(634c) Preventing Coarsening of Foams Using Hydrophobically Modified Silica Nanoparticles

Aqueous foams are familiar complex fluids of bubbles in a continuous water phase, and ensuring their stability is essential in applications in the food, pharmaceutical and personal care industries. Foams breakdown by coalescence (bubble merging) and coarsening (gas transport from small to large bubbles) and have traditionally been stabilized by surfactants in the aqueous phase. Surfactants adsorb to the bubble interfaces and provide barriers to coalescence but are ineffective in preventing coarsening as they desorb with bubble shrinkage providing only a small resistance to compression. Hydrophilic nanoparticles (NPs) in water also adsorb to air/water interfaces when the NP surface is hydrophobically modified. NPs adsorb irreversibly and at high enough bulk concentration and surface hydrophobicity they form closely packed interfacial layers which resist compression as the interfacial area shrinks during coarsening. This property, along with the fact they can potentially be easily resourced, sustainable and green (e.g. nanocellulose crystals) make them ideal alternatives to surfactants for foam stabilization.

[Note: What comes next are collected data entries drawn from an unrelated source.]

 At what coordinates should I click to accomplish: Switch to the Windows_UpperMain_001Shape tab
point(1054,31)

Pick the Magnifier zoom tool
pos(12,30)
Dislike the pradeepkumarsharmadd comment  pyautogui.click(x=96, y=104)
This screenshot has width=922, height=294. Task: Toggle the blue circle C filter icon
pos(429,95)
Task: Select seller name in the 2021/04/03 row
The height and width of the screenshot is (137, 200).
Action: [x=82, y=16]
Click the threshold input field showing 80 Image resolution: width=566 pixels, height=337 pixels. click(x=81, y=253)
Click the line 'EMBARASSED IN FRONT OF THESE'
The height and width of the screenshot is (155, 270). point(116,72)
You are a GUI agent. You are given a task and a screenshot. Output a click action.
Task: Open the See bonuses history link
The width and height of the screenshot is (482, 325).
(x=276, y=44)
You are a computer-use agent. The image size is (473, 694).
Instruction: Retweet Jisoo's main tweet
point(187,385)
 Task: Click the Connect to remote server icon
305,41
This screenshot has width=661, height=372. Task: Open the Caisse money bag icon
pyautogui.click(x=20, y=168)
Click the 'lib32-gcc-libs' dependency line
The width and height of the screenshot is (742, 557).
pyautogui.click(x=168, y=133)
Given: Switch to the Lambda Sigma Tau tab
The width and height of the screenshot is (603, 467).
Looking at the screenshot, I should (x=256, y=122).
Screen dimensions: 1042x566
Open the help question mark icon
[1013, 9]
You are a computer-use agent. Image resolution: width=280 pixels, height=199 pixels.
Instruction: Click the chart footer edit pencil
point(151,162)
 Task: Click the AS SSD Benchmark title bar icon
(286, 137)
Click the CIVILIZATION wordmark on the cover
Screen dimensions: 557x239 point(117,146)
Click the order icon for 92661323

A model system for studying the properties of NP interfacial layers for foam stabilization are negatively charged colloidal silica (20 nm) whose surfaces are hydrophobically modified by the adsorption of a positively charged surfactant, cetyltrimethylammonium bromide, CTAB. The ratio of CTAB (mM) to particle concentration (wt%) defines the degree of hydrophobicity. We focus on coarsening and using microfluidics to study coarsening in a two dimensional foam, we identify NP concentrations and hydrophobicities most effective at preventing coarsening. These measurements are correlated with measurements of the dilatational viscosity of the adsorbed interfacial layers to demonstrate that a high enough elasticity relative to the tension is necessary to prevent coarsening (Gibbs-Laplace criteria). X-ray reflectivity (XRR) and grazing incidence small angle x-ray scattering (GISAXS) experiments are undertaken to elucidate the nanoscale structure of the interfacial layers and correlate the structure with the elasticity. These measurements reveal that only a single layer of NPs adsorb in a hexagonal array, and high elasticities can be achieved without close packing. High elasticity may originate from CTAB molecules adsorbed directly on the interface and between the particles, which indicates a synergism between surfactants and particles in preventing coarsening.